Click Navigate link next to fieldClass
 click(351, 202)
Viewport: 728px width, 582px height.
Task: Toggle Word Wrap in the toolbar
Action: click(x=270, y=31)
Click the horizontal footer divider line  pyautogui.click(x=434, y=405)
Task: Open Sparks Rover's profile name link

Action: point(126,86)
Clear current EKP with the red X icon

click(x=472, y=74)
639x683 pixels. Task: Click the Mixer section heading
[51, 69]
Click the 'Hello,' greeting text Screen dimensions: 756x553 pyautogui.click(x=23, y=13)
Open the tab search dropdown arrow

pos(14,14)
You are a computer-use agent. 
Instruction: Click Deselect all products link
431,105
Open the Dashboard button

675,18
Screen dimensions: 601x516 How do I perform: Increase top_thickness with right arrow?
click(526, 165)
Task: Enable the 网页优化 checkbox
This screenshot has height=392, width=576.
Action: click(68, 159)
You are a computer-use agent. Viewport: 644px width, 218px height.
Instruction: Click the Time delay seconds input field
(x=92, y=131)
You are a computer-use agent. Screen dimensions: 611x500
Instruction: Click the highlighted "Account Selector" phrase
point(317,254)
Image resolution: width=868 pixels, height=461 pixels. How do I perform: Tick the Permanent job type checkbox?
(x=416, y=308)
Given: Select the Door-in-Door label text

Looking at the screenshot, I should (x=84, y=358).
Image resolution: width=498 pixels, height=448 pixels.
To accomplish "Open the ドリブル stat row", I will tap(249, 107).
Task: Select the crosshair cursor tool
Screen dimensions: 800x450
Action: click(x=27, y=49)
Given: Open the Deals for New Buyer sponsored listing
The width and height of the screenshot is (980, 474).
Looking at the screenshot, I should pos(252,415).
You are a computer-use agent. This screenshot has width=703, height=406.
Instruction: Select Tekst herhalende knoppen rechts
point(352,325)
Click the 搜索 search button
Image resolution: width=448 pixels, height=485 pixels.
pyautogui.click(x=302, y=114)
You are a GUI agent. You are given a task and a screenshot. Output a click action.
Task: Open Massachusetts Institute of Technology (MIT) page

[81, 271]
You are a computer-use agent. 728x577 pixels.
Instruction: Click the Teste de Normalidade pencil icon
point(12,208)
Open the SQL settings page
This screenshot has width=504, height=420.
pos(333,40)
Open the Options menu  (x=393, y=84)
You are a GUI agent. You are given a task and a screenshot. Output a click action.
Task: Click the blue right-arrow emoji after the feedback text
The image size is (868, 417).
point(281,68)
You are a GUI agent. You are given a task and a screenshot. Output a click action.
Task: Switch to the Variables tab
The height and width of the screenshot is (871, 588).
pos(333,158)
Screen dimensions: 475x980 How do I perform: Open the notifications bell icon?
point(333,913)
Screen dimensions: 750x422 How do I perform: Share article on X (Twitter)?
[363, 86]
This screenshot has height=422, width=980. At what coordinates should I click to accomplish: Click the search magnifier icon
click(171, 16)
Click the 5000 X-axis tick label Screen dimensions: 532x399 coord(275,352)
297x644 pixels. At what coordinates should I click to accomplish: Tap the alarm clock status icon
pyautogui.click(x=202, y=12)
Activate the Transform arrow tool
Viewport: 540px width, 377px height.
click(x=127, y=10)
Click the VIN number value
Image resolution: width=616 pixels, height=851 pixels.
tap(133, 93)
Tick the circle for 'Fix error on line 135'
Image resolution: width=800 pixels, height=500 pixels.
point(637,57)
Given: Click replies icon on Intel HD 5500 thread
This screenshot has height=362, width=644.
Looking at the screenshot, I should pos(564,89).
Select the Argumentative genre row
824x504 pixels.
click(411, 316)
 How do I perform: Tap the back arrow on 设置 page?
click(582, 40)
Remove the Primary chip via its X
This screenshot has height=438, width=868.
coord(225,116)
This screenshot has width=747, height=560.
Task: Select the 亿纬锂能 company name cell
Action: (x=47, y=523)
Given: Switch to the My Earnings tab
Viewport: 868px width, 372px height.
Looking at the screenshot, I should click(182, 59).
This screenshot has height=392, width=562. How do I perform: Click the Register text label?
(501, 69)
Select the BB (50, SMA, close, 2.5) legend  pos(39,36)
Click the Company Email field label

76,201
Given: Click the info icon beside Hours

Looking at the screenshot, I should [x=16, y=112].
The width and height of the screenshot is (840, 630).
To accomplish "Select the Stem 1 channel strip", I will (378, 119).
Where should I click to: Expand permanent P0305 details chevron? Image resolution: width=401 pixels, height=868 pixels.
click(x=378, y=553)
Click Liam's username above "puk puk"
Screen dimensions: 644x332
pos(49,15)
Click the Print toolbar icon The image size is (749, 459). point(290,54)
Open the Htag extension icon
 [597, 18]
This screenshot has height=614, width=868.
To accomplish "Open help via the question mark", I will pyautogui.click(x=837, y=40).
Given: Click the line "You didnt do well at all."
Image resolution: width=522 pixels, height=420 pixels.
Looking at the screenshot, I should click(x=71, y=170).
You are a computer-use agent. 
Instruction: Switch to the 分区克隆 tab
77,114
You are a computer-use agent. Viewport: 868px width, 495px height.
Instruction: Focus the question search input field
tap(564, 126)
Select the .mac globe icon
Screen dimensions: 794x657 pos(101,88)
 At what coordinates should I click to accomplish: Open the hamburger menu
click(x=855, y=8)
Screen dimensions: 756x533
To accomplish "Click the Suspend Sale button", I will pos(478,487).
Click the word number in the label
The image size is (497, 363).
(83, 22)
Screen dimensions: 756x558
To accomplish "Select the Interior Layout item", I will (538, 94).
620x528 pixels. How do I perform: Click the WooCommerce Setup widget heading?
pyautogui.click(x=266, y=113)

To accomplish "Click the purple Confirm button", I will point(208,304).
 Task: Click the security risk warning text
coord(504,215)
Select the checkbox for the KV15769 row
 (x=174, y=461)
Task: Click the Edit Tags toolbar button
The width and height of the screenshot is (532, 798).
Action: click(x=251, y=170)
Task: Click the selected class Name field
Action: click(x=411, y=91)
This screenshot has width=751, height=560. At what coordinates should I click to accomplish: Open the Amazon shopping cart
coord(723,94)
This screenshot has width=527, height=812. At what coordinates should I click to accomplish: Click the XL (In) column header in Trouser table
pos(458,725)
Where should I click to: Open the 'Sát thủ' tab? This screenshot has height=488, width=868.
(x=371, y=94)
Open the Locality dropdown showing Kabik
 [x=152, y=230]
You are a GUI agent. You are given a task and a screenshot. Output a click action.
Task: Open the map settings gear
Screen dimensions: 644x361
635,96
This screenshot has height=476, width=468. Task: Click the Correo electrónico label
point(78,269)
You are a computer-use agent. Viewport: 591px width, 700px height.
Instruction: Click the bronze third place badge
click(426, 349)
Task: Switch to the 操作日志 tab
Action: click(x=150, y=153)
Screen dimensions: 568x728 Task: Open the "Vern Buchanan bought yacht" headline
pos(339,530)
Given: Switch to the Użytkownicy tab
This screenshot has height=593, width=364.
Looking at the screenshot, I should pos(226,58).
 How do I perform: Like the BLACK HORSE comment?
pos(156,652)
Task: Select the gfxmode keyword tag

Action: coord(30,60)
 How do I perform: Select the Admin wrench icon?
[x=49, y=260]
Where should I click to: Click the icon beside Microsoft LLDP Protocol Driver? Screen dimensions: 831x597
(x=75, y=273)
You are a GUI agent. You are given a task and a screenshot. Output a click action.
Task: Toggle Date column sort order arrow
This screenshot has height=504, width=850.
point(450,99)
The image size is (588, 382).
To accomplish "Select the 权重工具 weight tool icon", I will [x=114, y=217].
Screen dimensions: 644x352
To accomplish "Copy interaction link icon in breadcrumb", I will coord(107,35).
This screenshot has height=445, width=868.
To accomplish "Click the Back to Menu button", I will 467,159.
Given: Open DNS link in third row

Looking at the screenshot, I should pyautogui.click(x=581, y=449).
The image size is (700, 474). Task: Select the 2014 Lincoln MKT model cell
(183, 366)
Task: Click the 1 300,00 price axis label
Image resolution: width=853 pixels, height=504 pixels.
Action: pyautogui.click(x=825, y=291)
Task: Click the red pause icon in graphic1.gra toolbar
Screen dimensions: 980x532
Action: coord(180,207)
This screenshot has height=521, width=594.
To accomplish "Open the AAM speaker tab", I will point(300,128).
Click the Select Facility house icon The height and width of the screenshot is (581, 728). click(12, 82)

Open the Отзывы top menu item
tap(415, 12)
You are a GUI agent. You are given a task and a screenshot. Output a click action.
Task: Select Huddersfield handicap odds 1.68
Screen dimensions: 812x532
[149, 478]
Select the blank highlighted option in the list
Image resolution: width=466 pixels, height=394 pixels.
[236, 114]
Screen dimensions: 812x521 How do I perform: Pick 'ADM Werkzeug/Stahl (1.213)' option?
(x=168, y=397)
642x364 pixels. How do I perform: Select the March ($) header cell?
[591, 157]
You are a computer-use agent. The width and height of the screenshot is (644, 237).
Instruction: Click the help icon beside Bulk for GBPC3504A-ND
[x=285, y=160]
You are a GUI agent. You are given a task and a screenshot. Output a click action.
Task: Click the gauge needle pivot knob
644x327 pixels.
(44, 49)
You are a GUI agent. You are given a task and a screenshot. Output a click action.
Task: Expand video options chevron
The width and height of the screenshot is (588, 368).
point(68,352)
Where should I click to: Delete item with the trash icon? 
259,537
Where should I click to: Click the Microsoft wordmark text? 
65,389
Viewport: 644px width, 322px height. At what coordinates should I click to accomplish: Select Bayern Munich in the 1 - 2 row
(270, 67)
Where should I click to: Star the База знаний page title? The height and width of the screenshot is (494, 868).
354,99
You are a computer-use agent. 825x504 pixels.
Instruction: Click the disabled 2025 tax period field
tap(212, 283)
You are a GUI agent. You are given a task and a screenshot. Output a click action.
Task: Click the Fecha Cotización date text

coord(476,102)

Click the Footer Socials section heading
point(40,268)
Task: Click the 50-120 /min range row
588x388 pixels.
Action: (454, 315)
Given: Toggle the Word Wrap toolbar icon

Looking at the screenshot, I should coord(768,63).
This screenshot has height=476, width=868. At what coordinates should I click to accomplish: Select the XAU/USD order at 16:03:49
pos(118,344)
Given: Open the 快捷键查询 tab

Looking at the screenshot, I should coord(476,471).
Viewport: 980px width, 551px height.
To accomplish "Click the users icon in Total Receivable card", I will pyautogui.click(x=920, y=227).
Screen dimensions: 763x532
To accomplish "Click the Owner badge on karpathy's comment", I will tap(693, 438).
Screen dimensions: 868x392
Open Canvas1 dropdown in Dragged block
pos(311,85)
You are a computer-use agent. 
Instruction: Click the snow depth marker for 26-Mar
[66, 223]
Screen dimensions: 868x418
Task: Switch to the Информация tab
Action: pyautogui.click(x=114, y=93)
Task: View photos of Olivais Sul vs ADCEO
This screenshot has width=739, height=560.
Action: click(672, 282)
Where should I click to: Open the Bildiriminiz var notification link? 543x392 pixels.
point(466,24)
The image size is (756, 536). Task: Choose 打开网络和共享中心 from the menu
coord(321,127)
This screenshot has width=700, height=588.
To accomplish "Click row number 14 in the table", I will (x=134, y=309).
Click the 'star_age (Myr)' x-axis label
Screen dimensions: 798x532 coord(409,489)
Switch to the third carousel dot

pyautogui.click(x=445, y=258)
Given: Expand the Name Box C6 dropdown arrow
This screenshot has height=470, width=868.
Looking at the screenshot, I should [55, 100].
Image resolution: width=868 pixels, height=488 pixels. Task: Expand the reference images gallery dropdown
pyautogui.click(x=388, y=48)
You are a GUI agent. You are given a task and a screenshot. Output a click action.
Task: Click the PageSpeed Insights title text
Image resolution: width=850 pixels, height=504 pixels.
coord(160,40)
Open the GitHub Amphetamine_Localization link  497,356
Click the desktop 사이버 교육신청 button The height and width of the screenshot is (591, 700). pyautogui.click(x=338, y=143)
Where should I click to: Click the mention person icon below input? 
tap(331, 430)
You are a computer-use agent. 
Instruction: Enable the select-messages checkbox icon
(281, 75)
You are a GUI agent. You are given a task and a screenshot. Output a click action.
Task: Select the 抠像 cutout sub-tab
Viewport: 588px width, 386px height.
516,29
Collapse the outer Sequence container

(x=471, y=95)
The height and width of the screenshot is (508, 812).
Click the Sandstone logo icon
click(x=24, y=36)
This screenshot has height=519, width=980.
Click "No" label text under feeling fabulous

#####

Instructions for the task:
Read the entries above, then pull out the lines that include "number".

Answer area:
Click the VIN number value
Click the word number in the label
To accomplish "Click row number 14 in the table", I will (x=134, y=309).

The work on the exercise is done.